Chip’s dad was his best man. My sisters were my maid and matron of honor. The fact that our friends got along so well and that we both put family first were just more signs to me that Chip and I weren’t all that different where it counted. There were a lot of similarities between us, and that day seemed to be filled with affirmations of just how much we truly belonged together.
The wedding seemed to have a ripple effect too. My sister Mary Kay brought this guy to the wedding that she’d only been on a few dates with. His name was David. Well, she caught the bouquet, he caught the garter, and they wound up getting married too. How’s that for a story?
Chip and I started our honeymoon off in New York City, where I had done my internship. One of my favorite things to do when I lived alone in New York was just walk its streets. There are fascinating landmarks around every corner, people of every culture and background and style you could ever imagine, and so many interesting shops and restaurants. No matter how many times you walked those streets, you would always, always find something new.
One of the most surprising finds to me were the little individual shops and boutiques, whether they were clothing stores or home furnishing stores or gift shops. It was almost as if the owners of those little individual shops had to work extra hard to make sure their businesses could compete with the big chains and expensive stores all over town—and the results were incredible.
There always seemed to be a candle burning, filling those shops with the delicious scents. It wasn’t unusual to see fresh flowers on the counter next to the cash register or for the shopkeeper to offer you a cup of coffee or tea while you browsed. There was something just wonderfully inviting and warm about those places that made me feel very connected in a city that could sometimes feel big and overwhelming.

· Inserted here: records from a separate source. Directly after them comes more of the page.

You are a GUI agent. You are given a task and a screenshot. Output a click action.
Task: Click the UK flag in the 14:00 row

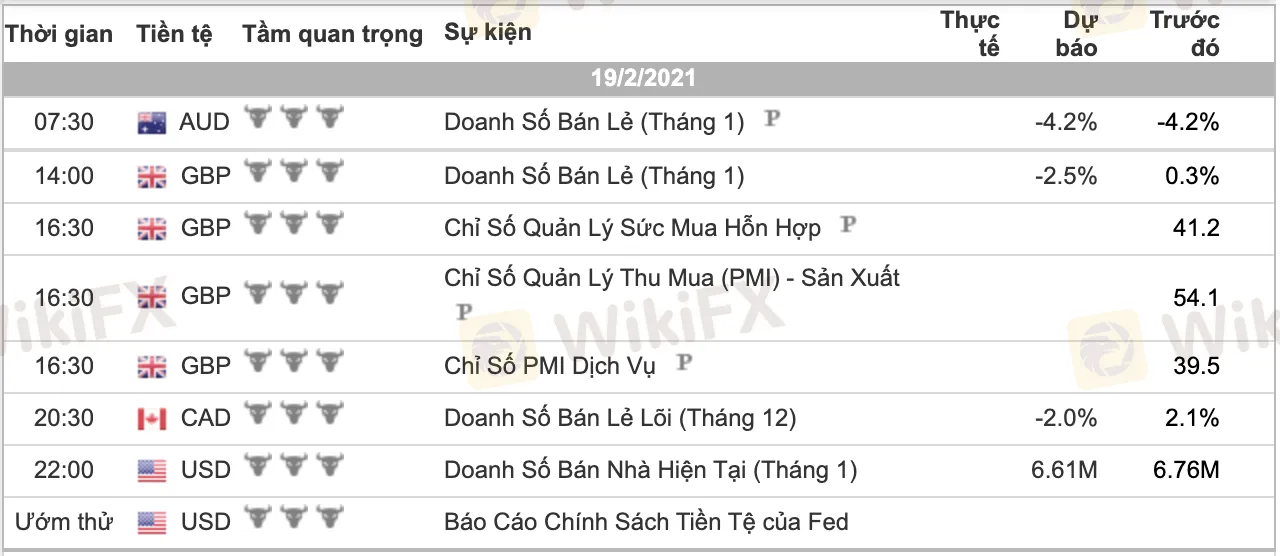pos(152,177)
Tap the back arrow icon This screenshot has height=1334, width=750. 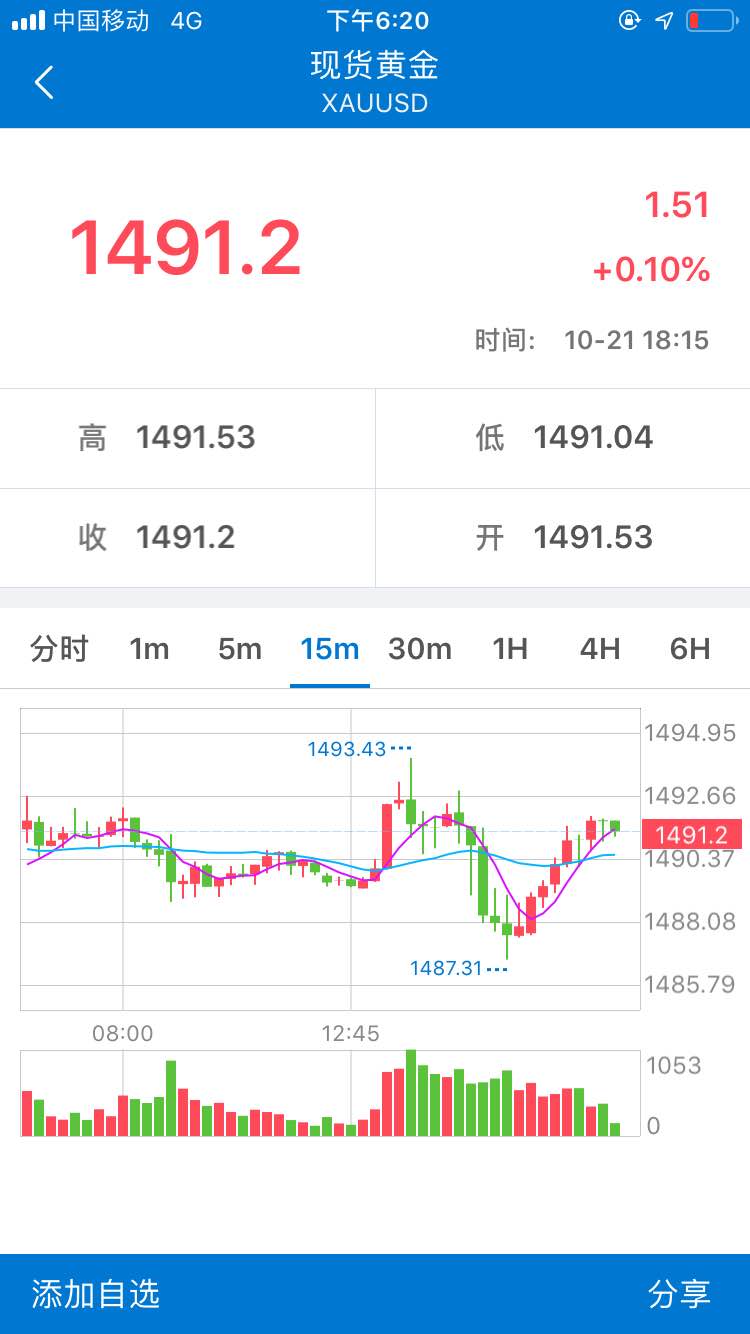(44, 82)
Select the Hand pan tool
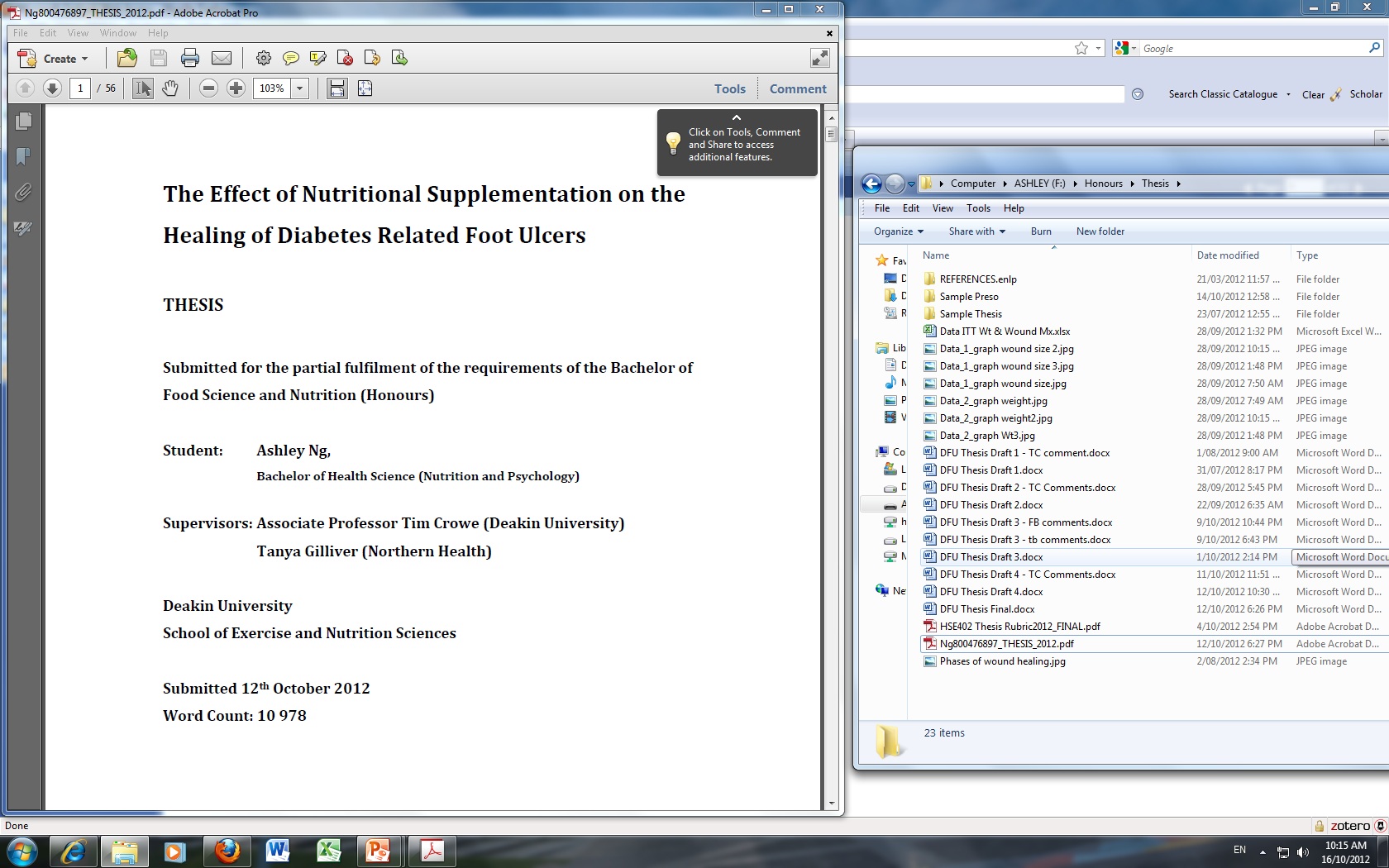The height and width of the screenshot is (868, 1389). click(170, 88)
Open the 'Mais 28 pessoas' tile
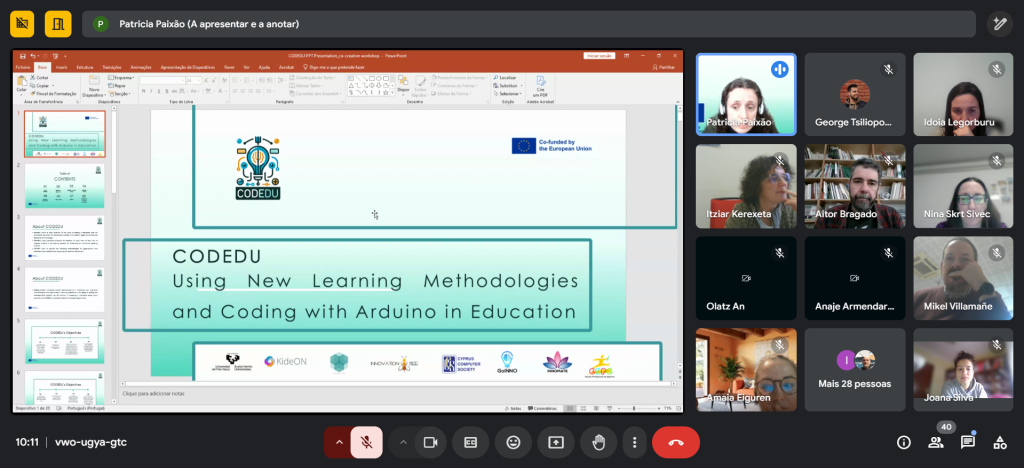This screenshot has width=1024, height=468. (855, 369)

I loved taking Chip to that great big city and showing him a side of me he hadn’t seen before. We acted like rich kids and stayed in a suite at the Drake Hotel, a high-end, first-class place on Park Avenue that had once played host to celebrities like Frank Sinatra and Lillian Gish. But that was just the starting point for our adventure.

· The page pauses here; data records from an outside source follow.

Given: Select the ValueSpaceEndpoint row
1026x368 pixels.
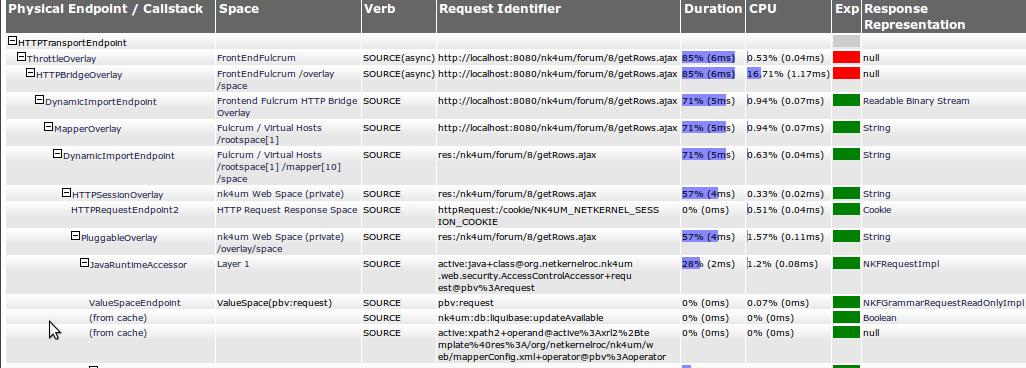Looking at the screenshot, I should (x=512, y=303).
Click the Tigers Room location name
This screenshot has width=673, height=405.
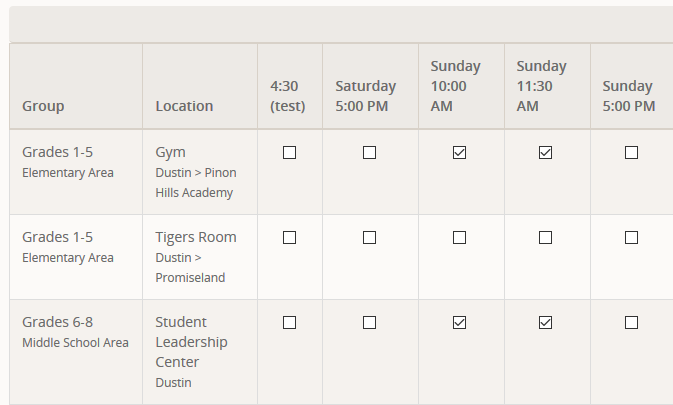coord(196,237)
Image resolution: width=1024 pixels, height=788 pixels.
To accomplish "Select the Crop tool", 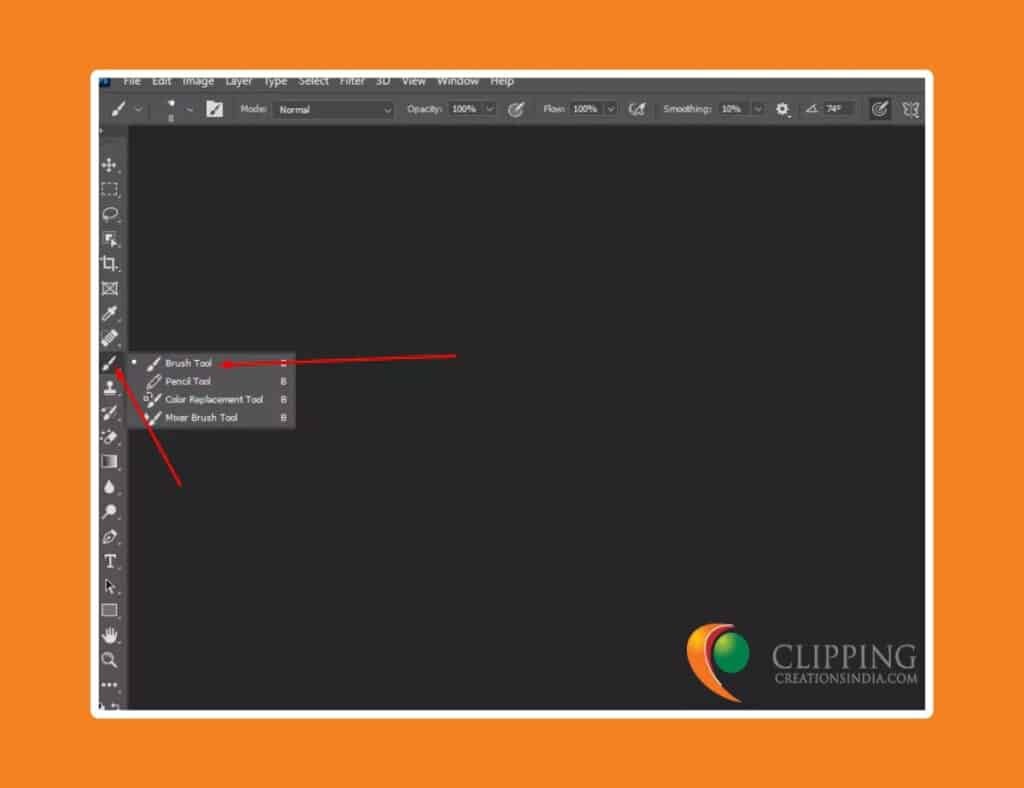I will click(x=111, y=263).
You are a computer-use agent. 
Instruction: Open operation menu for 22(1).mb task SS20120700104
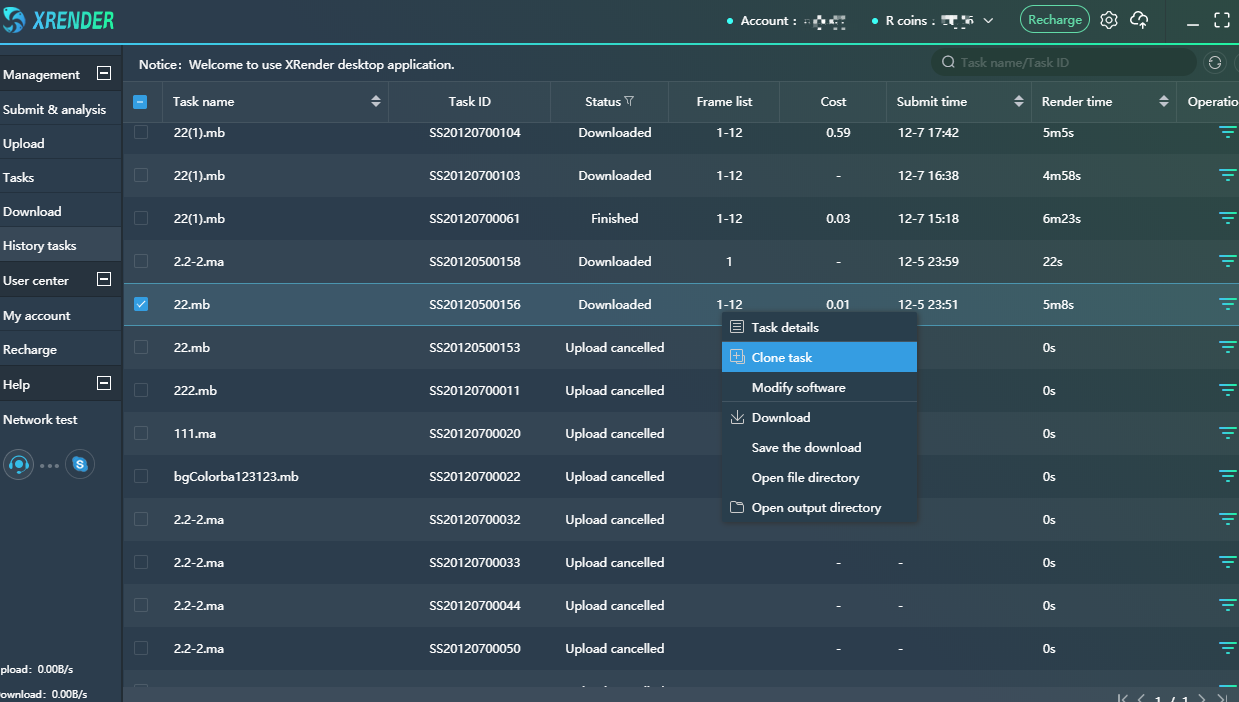1227,132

We set aside a full two weeks for our honeymoon, and other than those couple of nights at the Drake, we made no plans whatsoever. We decided to rent a little car and just go wherever the day took us. We headed upstate and marveled as the massive city gave way so quickly to hills and rivers and fields full of flowers. Before long the tallest buildings around were the silos on old-fashioned farms that dotted the landscape.
Chip and I both had an affection for farms and old barns and silos, and we decided it would be fun to go explore. If we saw an abandoned barn, all gray and weathered and tipping over in some empty field, we’d stop and go walk around it, even duck inside just to see what was there. Occasionally we’d find old bottles and farm equipment, and I always wondered why someone had just up and abandoned them there for all those years.
The thing I found interesting was just how beautiful everything looked. The rust, the age, the weathering—maybe it was just because we were in love, but everything we saw in those old abandoned barns, both inside and out, seemed to capture and reflect the beauty of the land and the air and the early summer scents in that beautiful corner of the world. Even the dust in those old barns seemed to rise up on purpose, helping to illuminate those old forgotten spaces with streams of sunlight that crept through the cracks in the wood.
We didn’t have Google Maps in 2003, so we spent that honeymoon road trip following our intuition and heeding the attraction of little signs on the side of the road: “Antiques” or “Bed & Breakfast” or “Pick-Ur-Own!” We agreed that we would drive until we were both dead tired and then find someplace to lay our heads wherever we happened to wind up.